Problem discussed: Transfer styles from artistic images to real life images.
Image Style Transfer Using Convolutional Neural Networks: This work introduced the idea of transferring style using neural networks. The idea behind the work is to extract the semantic information from the content image(real life image) and then transfer the textures from the style image for rendering. For doing this one needs to find representations that model semantic content and the style independently. Deep convolutional neural networks learn different representations of the image at different levels and thus are suitable for this task. Semantic information is generally preserved in the deeper layers and while low-level information is represented in the initial layers. The authors verify this by reconstructing the images from different layers and observe that pixel information is lost in the deeper layers while semantic information is preserved. The figure below shows the reconstruction of the content image from different layers of the network.
The style reconstructions shown in the figure are constructed by combining the sets of images reconstructed from different layers. From left to right, the style reconstructions combine the features from the layer below and the layers on its left to generate the final representation.
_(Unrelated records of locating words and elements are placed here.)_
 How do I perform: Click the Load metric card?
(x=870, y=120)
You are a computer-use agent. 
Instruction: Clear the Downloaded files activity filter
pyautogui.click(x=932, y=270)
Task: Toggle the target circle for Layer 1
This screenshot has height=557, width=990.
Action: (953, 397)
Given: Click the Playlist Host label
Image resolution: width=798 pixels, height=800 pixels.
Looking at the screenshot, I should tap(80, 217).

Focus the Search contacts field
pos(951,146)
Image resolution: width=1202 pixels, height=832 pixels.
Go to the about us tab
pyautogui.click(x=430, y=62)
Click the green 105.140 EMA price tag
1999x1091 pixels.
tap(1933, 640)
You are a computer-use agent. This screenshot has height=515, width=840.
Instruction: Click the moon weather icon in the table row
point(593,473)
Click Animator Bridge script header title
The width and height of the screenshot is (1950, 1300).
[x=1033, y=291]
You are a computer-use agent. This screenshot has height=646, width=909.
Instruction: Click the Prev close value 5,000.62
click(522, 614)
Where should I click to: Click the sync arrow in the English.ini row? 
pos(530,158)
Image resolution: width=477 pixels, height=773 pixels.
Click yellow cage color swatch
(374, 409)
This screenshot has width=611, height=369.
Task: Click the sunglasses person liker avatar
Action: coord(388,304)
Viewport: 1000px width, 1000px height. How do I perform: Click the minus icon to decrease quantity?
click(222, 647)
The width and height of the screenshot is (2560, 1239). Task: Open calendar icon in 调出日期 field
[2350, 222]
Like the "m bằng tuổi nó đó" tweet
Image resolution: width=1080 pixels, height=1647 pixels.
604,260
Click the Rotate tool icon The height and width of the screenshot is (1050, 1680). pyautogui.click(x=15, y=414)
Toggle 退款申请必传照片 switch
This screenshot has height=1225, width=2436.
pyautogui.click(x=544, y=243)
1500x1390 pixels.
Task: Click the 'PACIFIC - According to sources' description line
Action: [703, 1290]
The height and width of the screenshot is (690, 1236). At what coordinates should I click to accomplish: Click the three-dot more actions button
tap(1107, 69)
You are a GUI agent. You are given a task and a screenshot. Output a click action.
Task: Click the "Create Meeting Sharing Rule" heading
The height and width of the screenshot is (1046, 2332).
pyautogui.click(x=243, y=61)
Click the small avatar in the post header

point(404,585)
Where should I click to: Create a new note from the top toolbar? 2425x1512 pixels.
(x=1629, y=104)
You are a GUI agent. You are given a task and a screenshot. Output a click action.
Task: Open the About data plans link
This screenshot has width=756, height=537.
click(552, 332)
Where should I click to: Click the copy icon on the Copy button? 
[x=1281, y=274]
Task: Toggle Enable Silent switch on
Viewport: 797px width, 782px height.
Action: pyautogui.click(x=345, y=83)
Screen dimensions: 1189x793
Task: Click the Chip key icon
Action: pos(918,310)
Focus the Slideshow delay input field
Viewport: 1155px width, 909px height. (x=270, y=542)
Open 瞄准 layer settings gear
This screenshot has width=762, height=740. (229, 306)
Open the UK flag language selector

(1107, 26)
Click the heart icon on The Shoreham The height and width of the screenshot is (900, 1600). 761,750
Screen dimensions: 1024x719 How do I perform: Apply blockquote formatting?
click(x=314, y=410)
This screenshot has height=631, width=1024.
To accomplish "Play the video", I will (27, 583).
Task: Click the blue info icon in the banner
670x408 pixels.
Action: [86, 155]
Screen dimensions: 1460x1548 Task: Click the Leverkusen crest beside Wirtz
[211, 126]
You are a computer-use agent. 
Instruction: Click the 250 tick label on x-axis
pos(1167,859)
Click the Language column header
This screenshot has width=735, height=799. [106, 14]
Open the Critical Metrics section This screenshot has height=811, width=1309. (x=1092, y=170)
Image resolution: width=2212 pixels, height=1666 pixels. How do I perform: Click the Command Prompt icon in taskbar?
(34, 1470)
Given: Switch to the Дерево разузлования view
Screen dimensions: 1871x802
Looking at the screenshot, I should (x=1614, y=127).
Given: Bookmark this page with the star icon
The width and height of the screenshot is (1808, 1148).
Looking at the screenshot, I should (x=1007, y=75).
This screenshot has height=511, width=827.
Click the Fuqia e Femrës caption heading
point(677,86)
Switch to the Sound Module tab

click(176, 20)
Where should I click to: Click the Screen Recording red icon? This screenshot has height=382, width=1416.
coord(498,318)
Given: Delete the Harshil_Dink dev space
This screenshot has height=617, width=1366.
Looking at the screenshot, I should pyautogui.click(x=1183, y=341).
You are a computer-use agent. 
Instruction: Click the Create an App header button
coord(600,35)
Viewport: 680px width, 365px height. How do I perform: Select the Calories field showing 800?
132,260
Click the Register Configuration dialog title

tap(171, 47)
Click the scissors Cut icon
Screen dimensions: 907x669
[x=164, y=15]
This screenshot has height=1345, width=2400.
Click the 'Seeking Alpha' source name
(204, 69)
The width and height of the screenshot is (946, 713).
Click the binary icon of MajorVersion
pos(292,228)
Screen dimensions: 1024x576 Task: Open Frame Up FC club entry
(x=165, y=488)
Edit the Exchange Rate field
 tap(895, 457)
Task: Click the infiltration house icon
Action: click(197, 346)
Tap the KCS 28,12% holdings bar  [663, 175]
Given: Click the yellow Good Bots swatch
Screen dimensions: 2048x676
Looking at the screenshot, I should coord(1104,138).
This discards the object level information or the arrangement of the scene but preserves the style.
Now coming to how it’s done in practice. The authors start with an image initialized with the white noise and optimize the loss to generate the style transferred output. The optimization is done keeping in mind to preserve the semantic information from the content image and style information from the style image. Thus the loss term for backpropagation consists of two terms a style loss and a content loss. The figure below shows how both these losses are computed.
Fl is the response of the layer l which is a NlxMl feature map where M is height times the width of the feature map and Nl is the number of filters in that layer. The content loss is squared error loss between the feature representation the content image and the output image. For style image loss they design a feature space which captures the texture information. This feature space is constructed by finding the correlations between different filter responses. The correlations are computed by constructing a gram matrix for Gl for each layer. The element Glij of the Gram matrix Gl ∈ RNlxNl is the dot product of the ith and jth feature map of lth layer.
The optimization here jointly tries to reduce the content and style loss. By manipulating the weights of style and content loss one can decide how much emphasis has to be put on the content and style.
The result generated using this method are aesthetically appealing and have attracted the attention of many researchers. However, to generate these result one has to do the optimization which can involve multiple iterations. This problem is mitigated to some extent in the next posts I am going to discuss.
The authors also comment that while transferring style from a real life image to another real life image, the synthesized image contains some low-level noise which is not visible when style image is a painting.